Anonymous Monk has asked for the wisdom of the Perl Monks concerning the following question:

Hi Monks!

I need to delete a temp file created right after a link gets clicked, just can think how I could do that without having to submit all kinds of parameters back to the program, is there a way of doing that?
Any ideas, here is the code:

### Code to print page # I am reading from another file and parsing what I want betweeen thes +e tags if ($hold=~/<\?--printpg-->(.*?)<\/\?--printpg-->/gis) { my $page_to_print=$1; #generate freakyness here. my $freaky_number=int(rand(9999)) + 1; my $temp_file = "${curr_dir}".$freaky_number.".html"; # At this point I have the html page just the way I want, next +is to display it. open(FILE_IN, ">$temp_file") || warn "Can't open output file $t +emp_file: $!"; print FILE_IN "<body onLoad=\"self.print()\">"; print FILE_IN "$page_to_print"; close FILE_IN; # Here I am extracting just the file name out of the whole path if($temp_file =~/(.*?)\\([^\\]+)$/){ $file_hold=$2;} # Here I can send this page to the browser and it will open the + printer window automatically, it's done! print "<center><A HREF=\"javascript:void(0)\"onclick=\"window.o +pen('$file_hold','welcome','width=700,height=870')\">PRINT THIS PAGE< +/A></center>"; #But my problem is here, I need to get rid of the $temp_file fi +le, since I have to wait till the link to the #page to be printed is clicked I can't delete this file, I need + an idea on how to delete the file #right after the link gets clicked open(DEL_DATA, "$temp_file") || warn "Can't open output file $t +emp_file: $!"; undef $/; # Slurp mode $_ = <DEL_DATA>; my @temp_f=$_; my $tem_s=join("",@temp_f); close DEL_DATA; unlink($temp_file) || warn "Error removing $tem +p_file: $!"; }else{print "No match";}


Thanks for the Help!!!!

Replies are listed 'Best First'.
Re: Deleting a Temp File
by izut (Chaplain) on Aug 17, 2006 at 14:15 UTC

    First, you would use File::Temp for create your temporary file, instead writing your own algorithm. Second, you would rely on some user session data, for to associate which file is related to that client. Another approach I think would be nice is using (again) File::Temp with your own prefix - for example, /var/log/mytempfiles - and cron to remove old files in that directory every 10 minutes or so.

    Update: Corrected some english mistakes :-)

    Igor 'izut' Sutton
    your code, your rules.

      May be a way of deleting the previous created file by it's date in that directory, but how to get the date created of a file?

        I think you can use Unix find command for that. You can also use Perl for that using Find::File or File::Find::Rule. Check also -X and stat for more information on how get the creation date of some file.

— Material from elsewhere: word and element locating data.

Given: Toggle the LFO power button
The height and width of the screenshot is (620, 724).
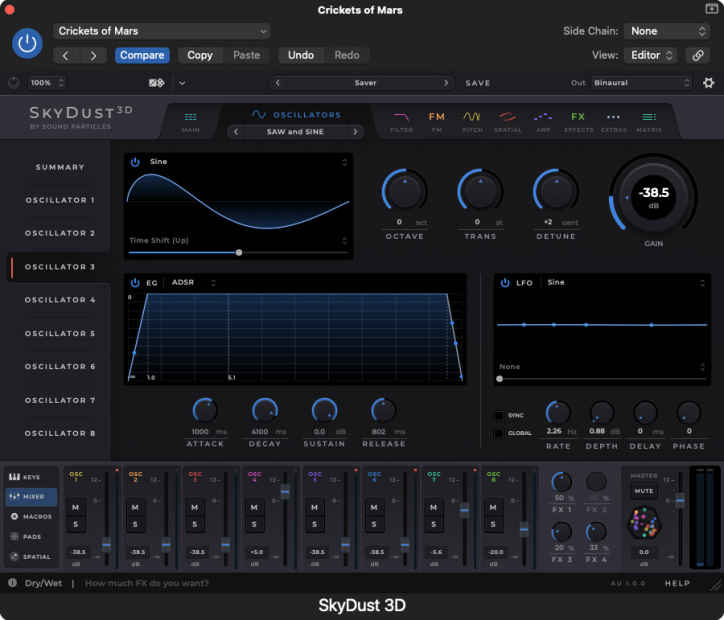Looking at the screenshot, I should (x=505, y=283).
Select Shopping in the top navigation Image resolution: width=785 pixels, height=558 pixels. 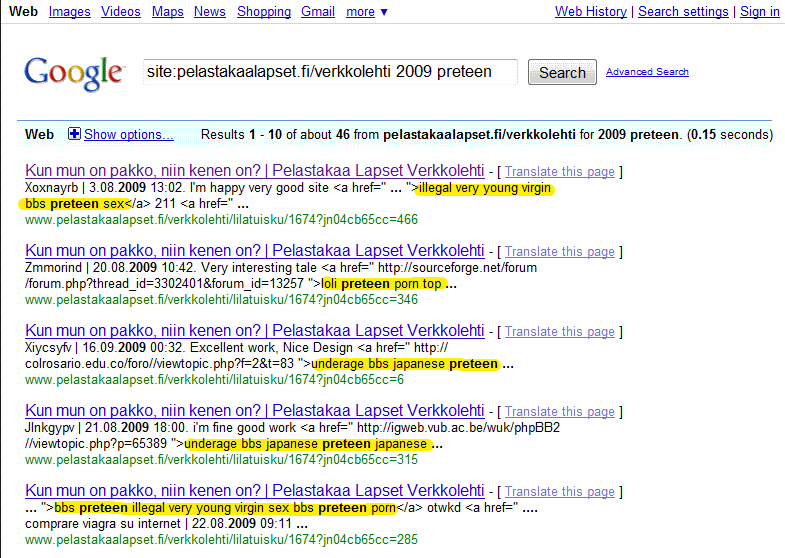tap(264, 12)
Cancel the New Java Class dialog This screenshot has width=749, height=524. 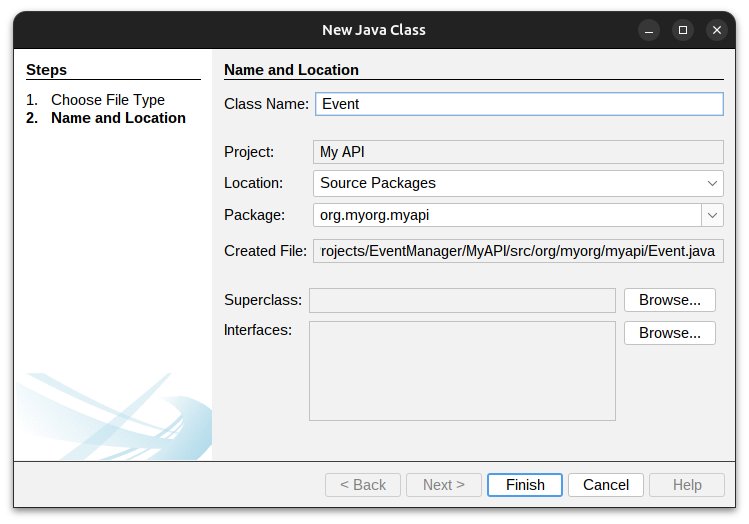pyautogui.click(x=605, y=485)
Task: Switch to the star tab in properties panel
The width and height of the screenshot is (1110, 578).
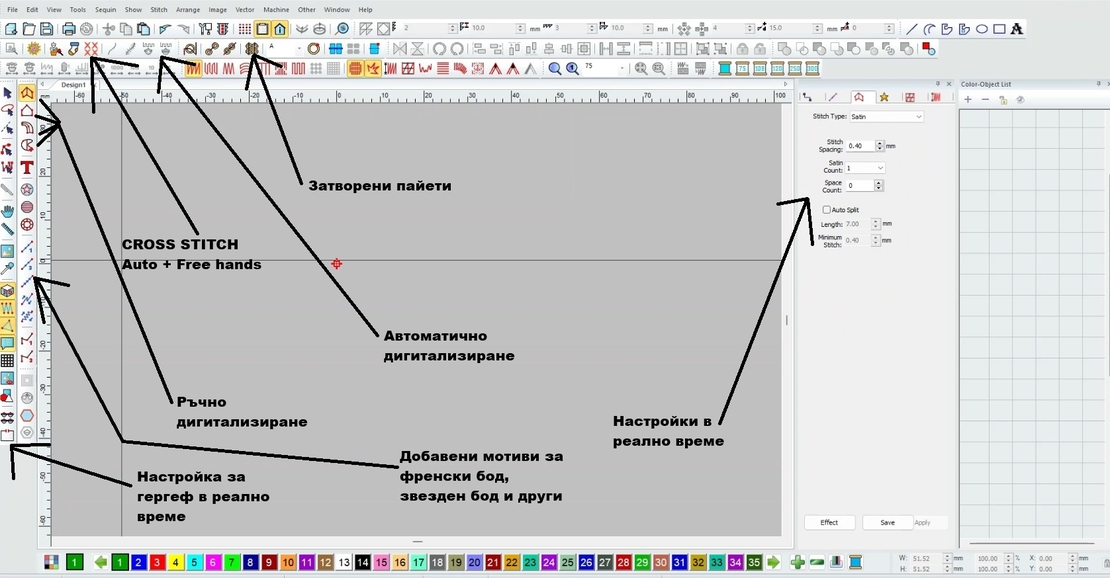Action: (x=885, y=97)

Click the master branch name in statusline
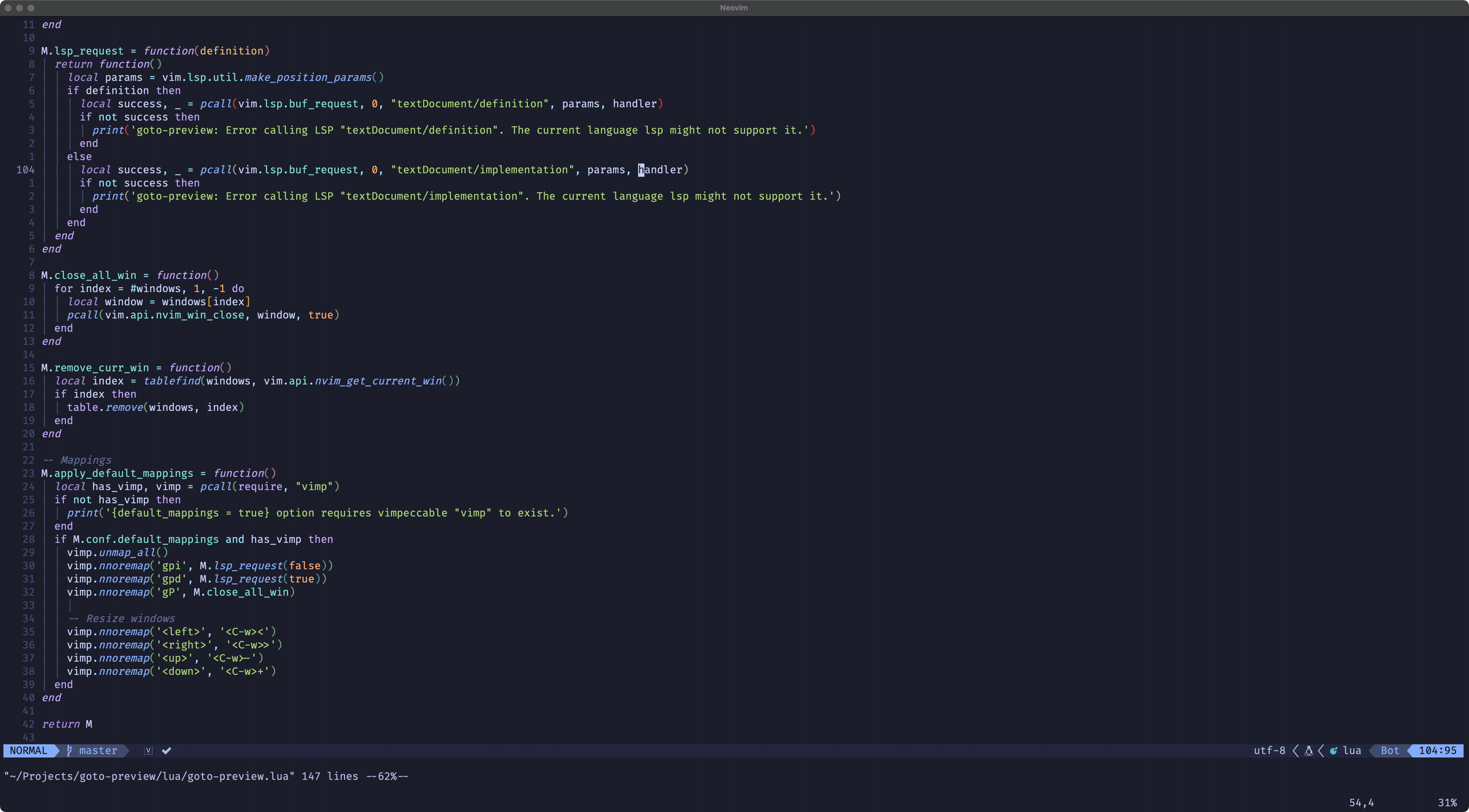(x=98, y=750)
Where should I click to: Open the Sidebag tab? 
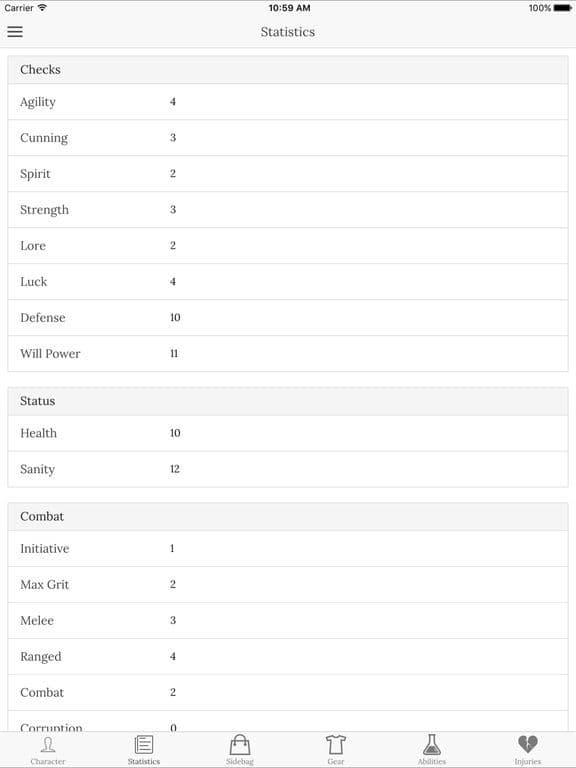pos(240,750)
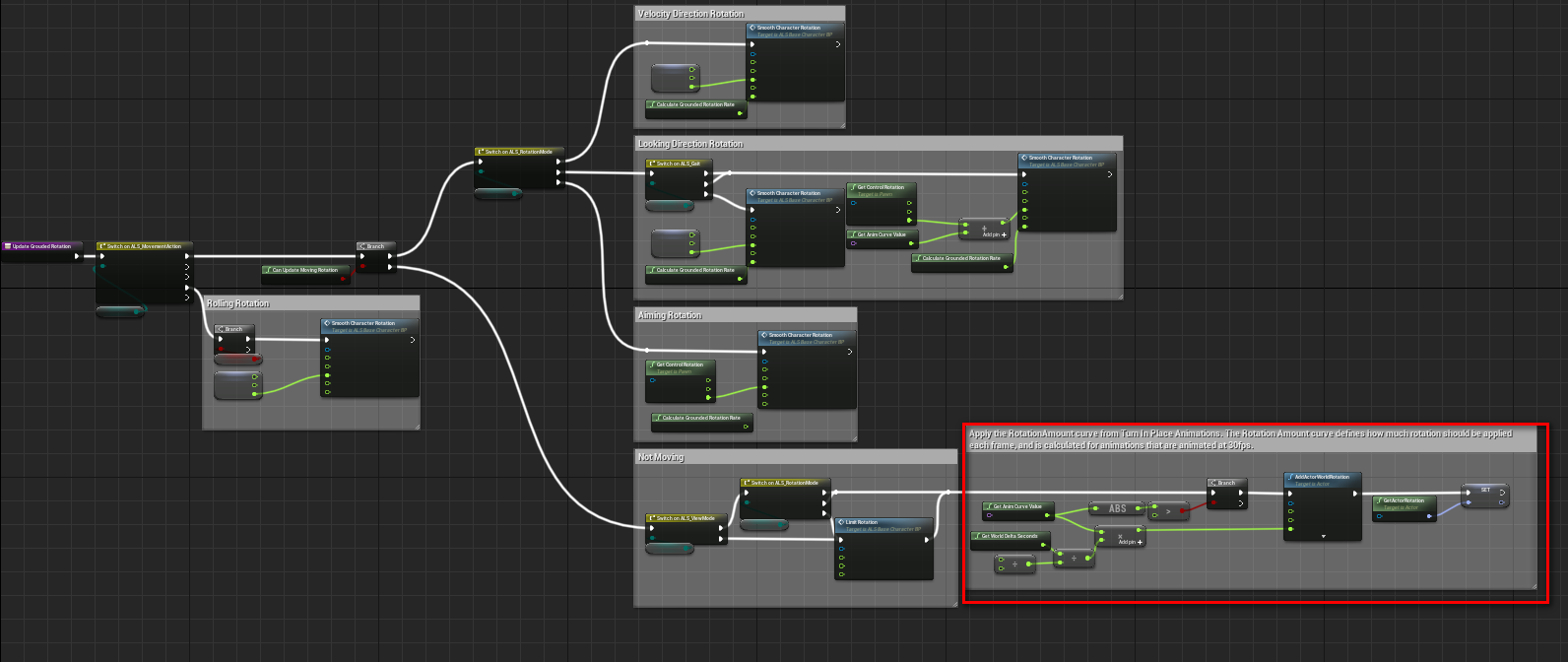This screenshot has height=662, width=1568.
Task: Click the Get World Delta Seconds node
Action: click(x=1010, y=536)
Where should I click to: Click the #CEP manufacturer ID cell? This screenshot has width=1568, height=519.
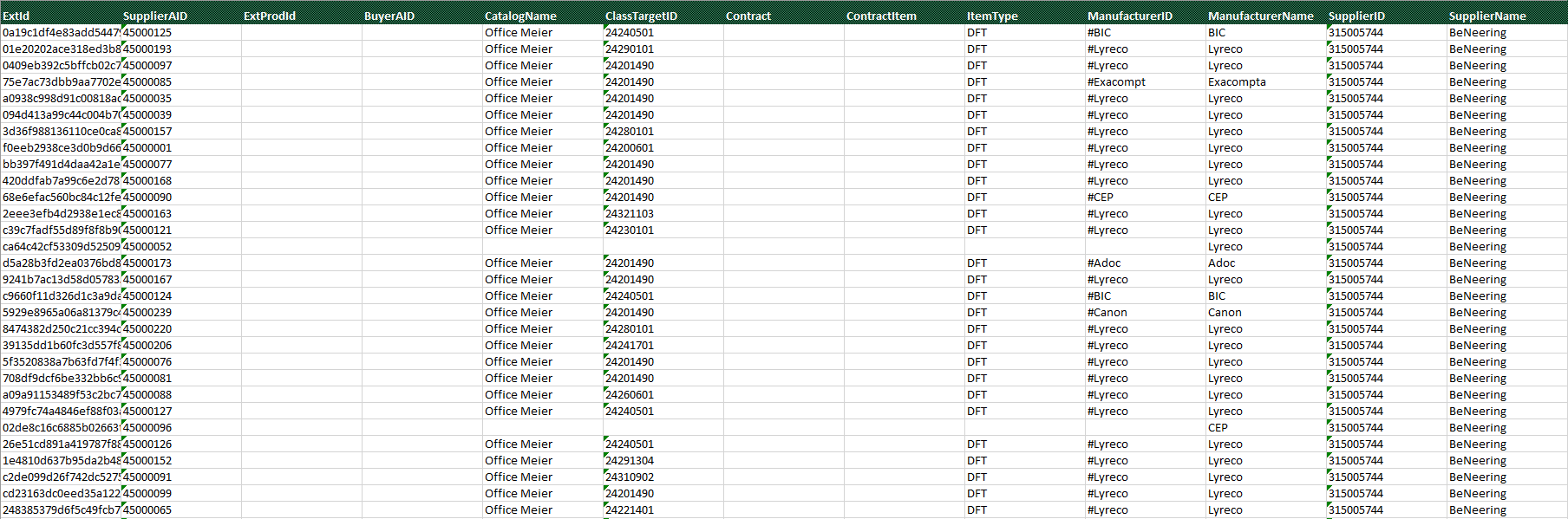pos(1101,198)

        Igor 'izut' Sutton
        your code, your rules.

        Look at "perldoc -f -X", especially "-M" -- that reports the age of the file in days (a floating point number) relative to the time that the script started. (It's actually based on the date and time of "last modification" of the file, not "creation", but that shouldn't make any difference for you.)

        Also, File::Find (or anything related to it) is overkill if you just have one directory (no subdirectories) where the temp files are kept:

        # get a list of data files that are at least one day old in /my/tmpdir +: opendir( TMP, "/my/tmpdir" ); my @dayold = grep { /[^.]/ and -f and -M _ > 1 } readdir TMP; closedir TMP; # don't like old files? kill 'em off: unlink map { "/my/tmpdir/$_" } @dayold;
        If you want to focus on files that are, say, just 2 hours old or older, use "2/24" instead of "1" to test against the value of "-M".
Re: Deleting a Temp File
by graff (Chancellor) on Aug 18, 2006 at 04:28 UTC
    Um... if this is a cgi script that you are quoting from, it seems like it would make sense for the "PRINT THIS PAGE" link to point back to this same cgi script, with a specific parameter that means "send the printable data back to the client".

    In other words, you shouldn't need to create a temporary file at all (and therefore would not need to worry about how to delete the temp file). Add one more behavior mode to the current script, which will extract the "printable" content of your source data file (just like you're doing now), and print that to STDOUT (i.e. back to the client browser) instead of to a temp file.

    Decide on a cgi parameter that will activate this new mode, and put that (along with any other relevant params) into the href for the "PRINT" link, instead of a file name.